■ **Set problem**
Pick out each line of the listing below that contains the string "Instruction", matching case exactly, and copy those lines.
───── Entries supplied ─────
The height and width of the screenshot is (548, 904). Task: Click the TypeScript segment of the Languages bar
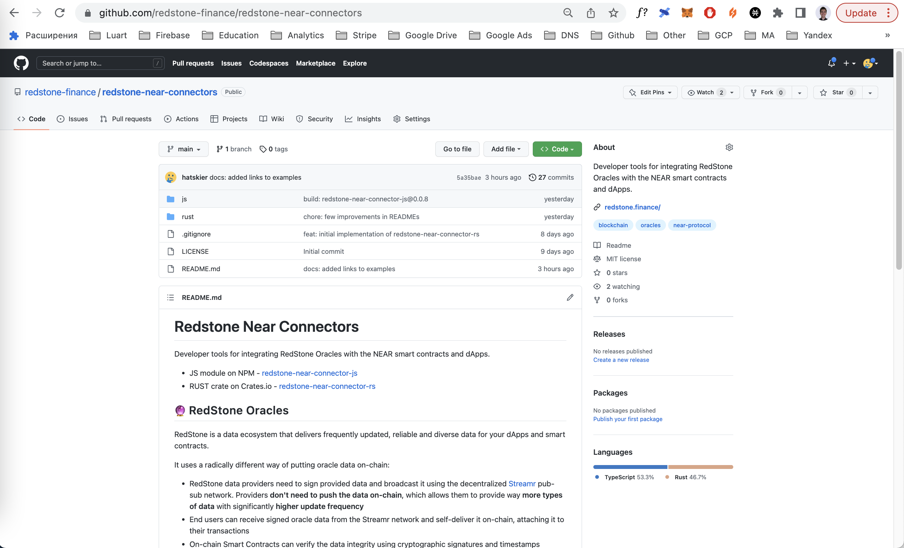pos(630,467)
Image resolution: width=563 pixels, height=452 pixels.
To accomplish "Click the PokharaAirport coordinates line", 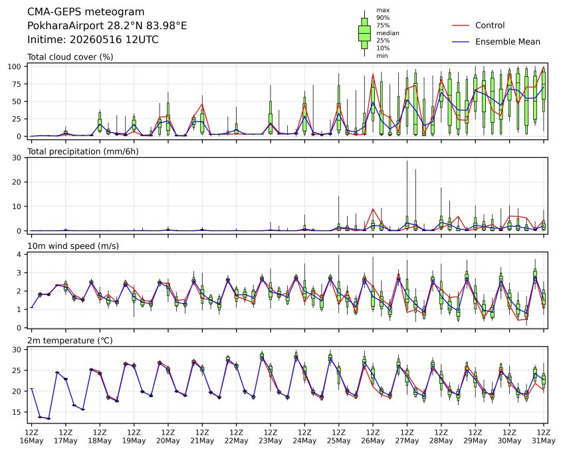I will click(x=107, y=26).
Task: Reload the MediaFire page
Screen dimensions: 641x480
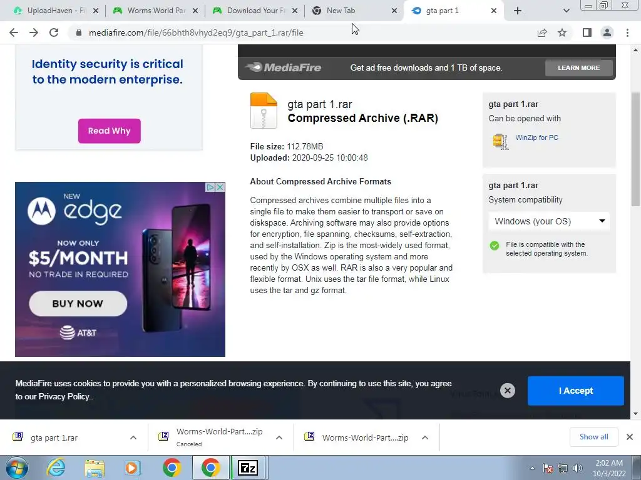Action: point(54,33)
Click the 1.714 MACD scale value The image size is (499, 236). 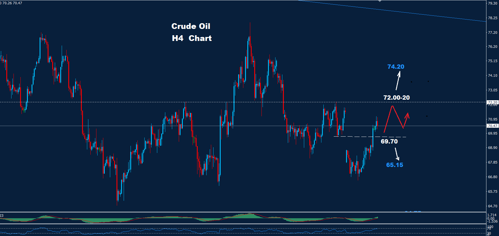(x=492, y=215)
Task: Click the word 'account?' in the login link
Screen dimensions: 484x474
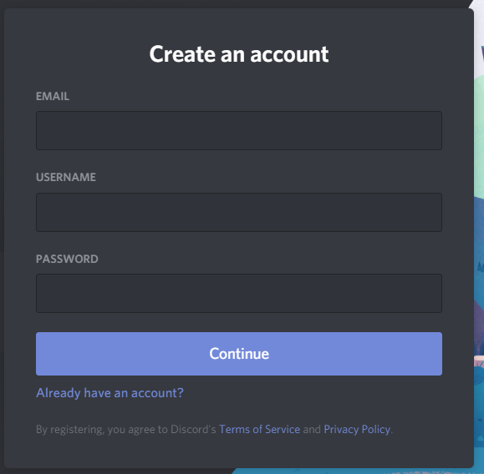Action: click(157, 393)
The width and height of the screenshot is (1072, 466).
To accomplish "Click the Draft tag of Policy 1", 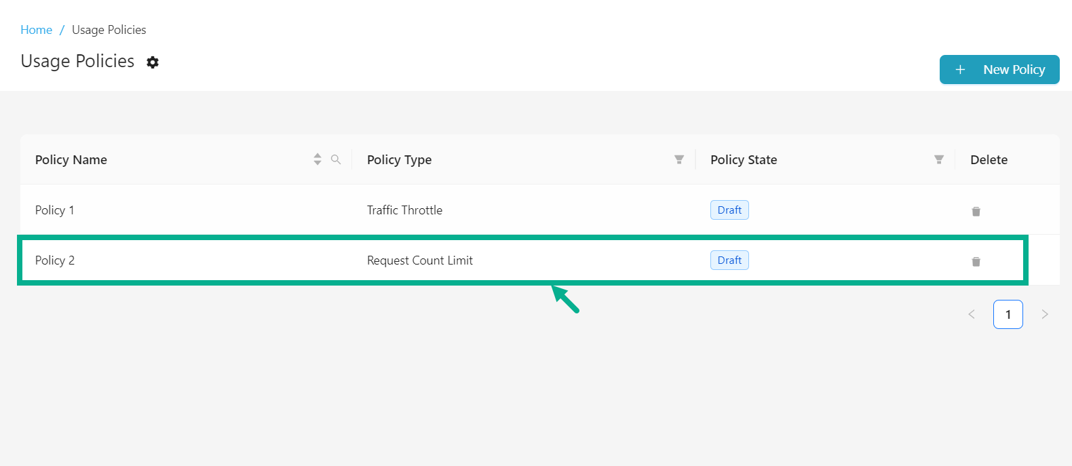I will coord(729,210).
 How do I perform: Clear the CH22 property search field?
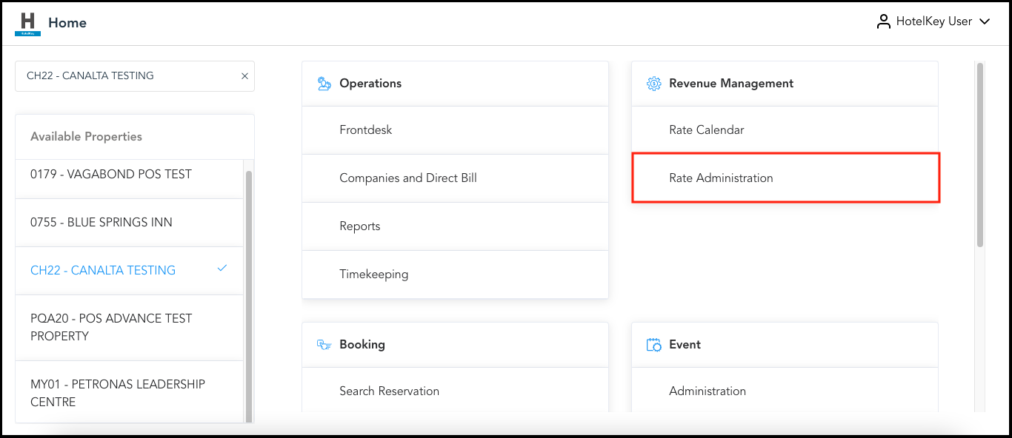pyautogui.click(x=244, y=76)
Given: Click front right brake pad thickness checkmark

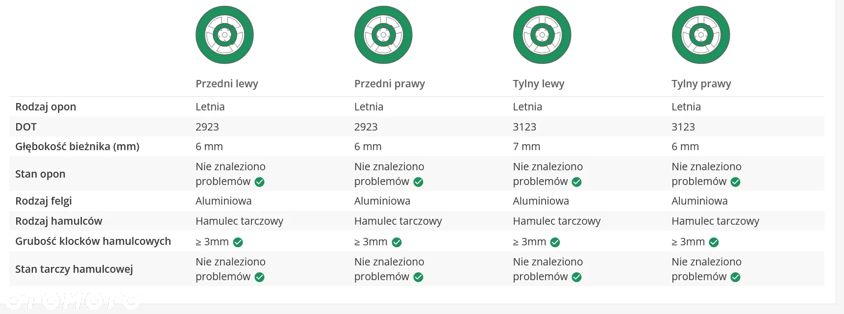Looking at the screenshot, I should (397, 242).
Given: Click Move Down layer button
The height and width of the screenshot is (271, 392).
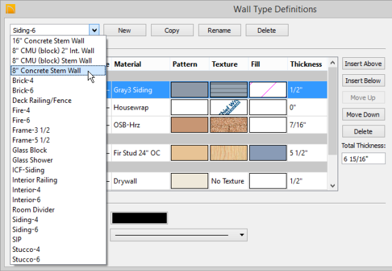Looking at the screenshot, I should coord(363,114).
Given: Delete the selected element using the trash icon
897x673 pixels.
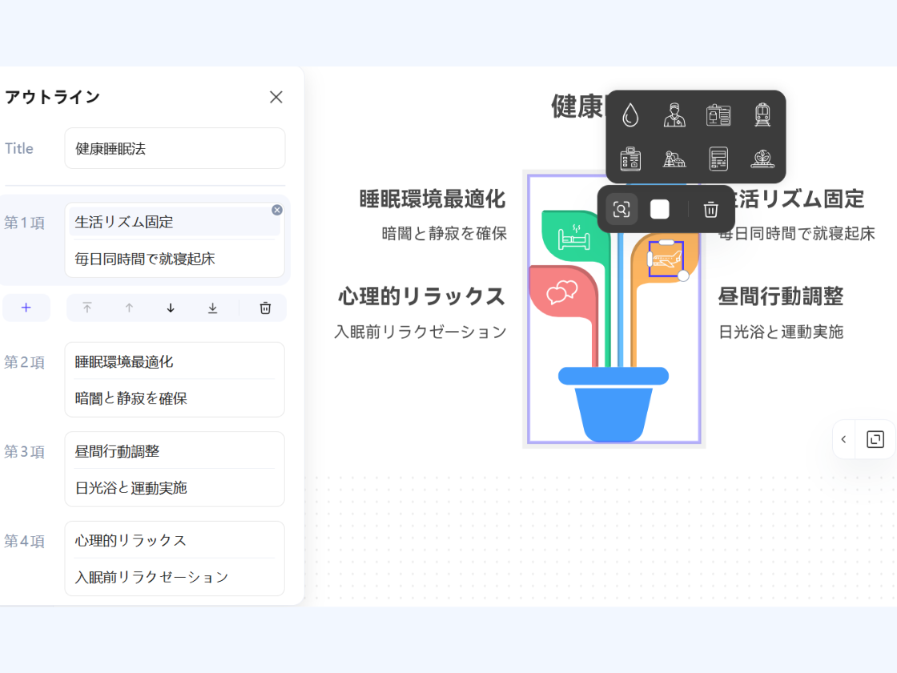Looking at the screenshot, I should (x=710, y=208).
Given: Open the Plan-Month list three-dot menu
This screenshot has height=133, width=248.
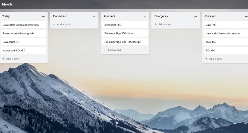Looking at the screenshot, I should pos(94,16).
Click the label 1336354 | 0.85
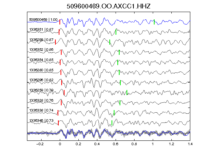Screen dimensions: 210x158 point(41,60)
─────
───── Entries supplied ─────
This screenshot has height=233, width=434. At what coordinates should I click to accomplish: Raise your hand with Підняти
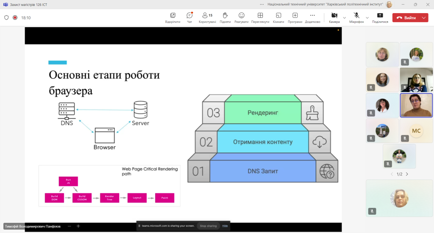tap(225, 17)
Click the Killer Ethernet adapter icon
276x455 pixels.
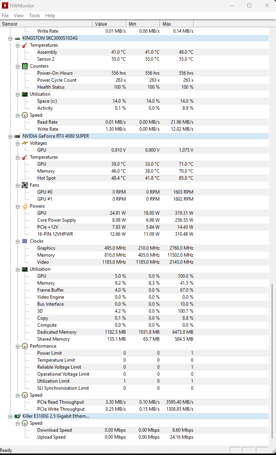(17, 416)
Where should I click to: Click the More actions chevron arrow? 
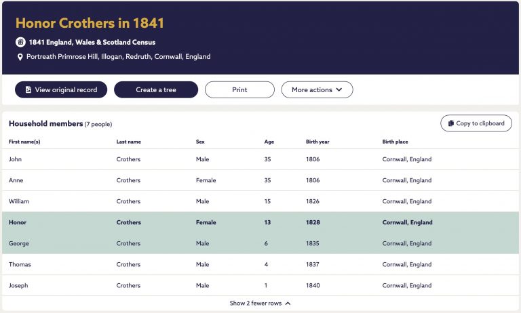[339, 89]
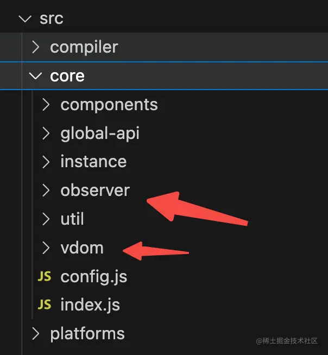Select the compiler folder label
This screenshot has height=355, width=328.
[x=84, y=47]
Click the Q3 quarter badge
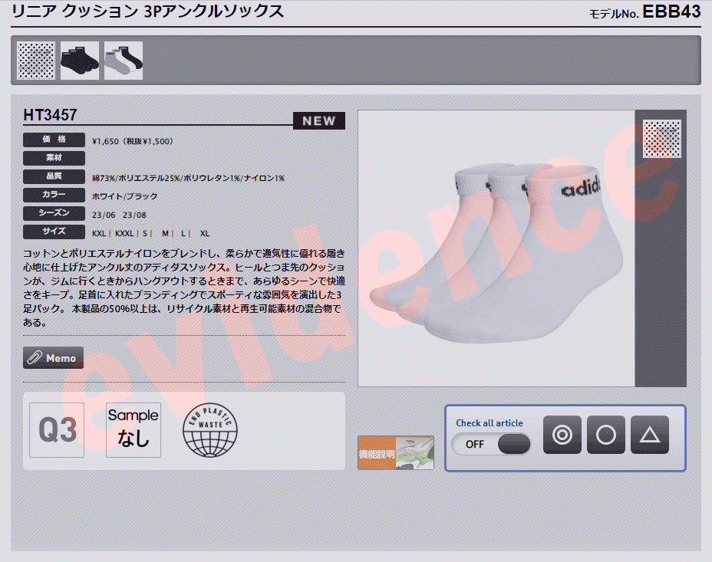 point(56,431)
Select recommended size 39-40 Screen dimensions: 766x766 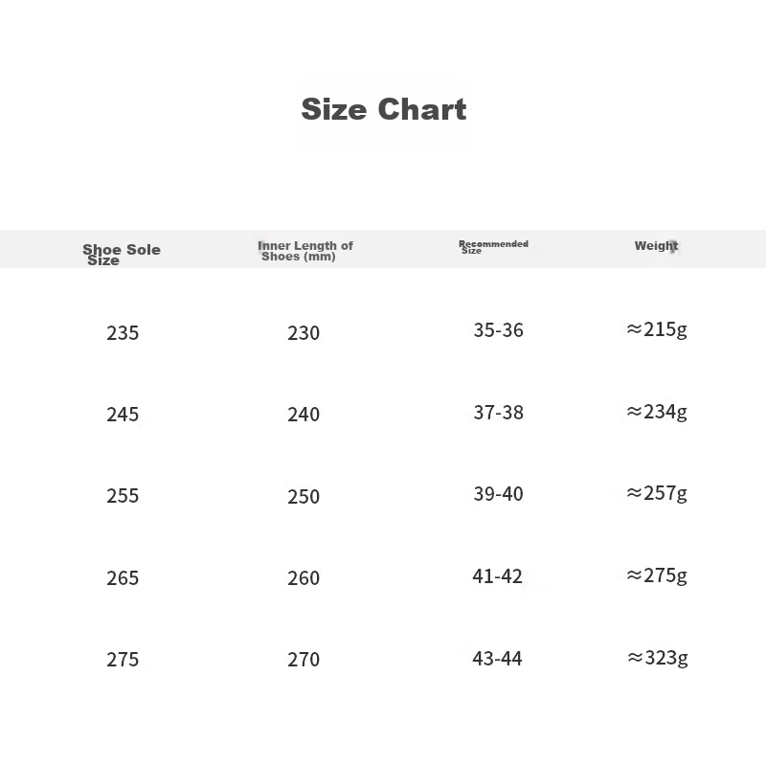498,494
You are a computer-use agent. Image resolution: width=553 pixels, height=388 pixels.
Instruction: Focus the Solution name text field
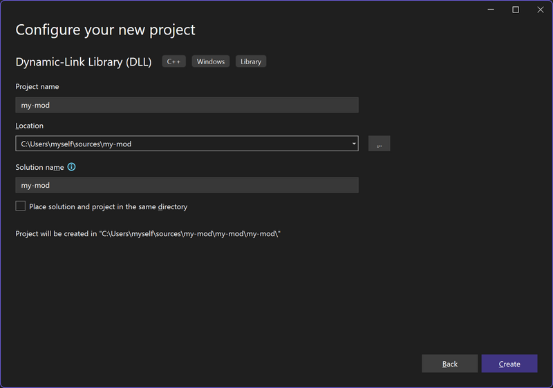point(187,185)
─────
───── Entries supplied ─────
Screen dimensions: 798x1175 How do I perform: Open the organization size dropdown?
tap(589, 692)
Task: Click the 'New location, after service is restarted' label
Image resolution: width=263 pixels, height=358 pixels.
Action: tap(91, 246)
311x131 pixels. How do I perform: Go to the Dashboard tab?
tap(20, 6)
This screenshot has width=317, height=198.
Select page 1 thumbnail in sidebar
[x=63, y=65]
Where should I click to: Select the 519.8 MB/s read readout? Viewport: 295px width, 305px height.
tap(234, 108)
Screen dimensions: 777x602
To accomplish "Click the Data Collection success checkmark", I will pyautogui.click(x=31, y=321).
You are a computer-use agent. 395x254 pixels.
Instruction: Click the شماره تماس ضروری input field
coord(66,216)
─────
■ **Solution to the exercise**
Instruction: Focus the Solution name text field
Instruction: Click the شماره تماس ضروری input field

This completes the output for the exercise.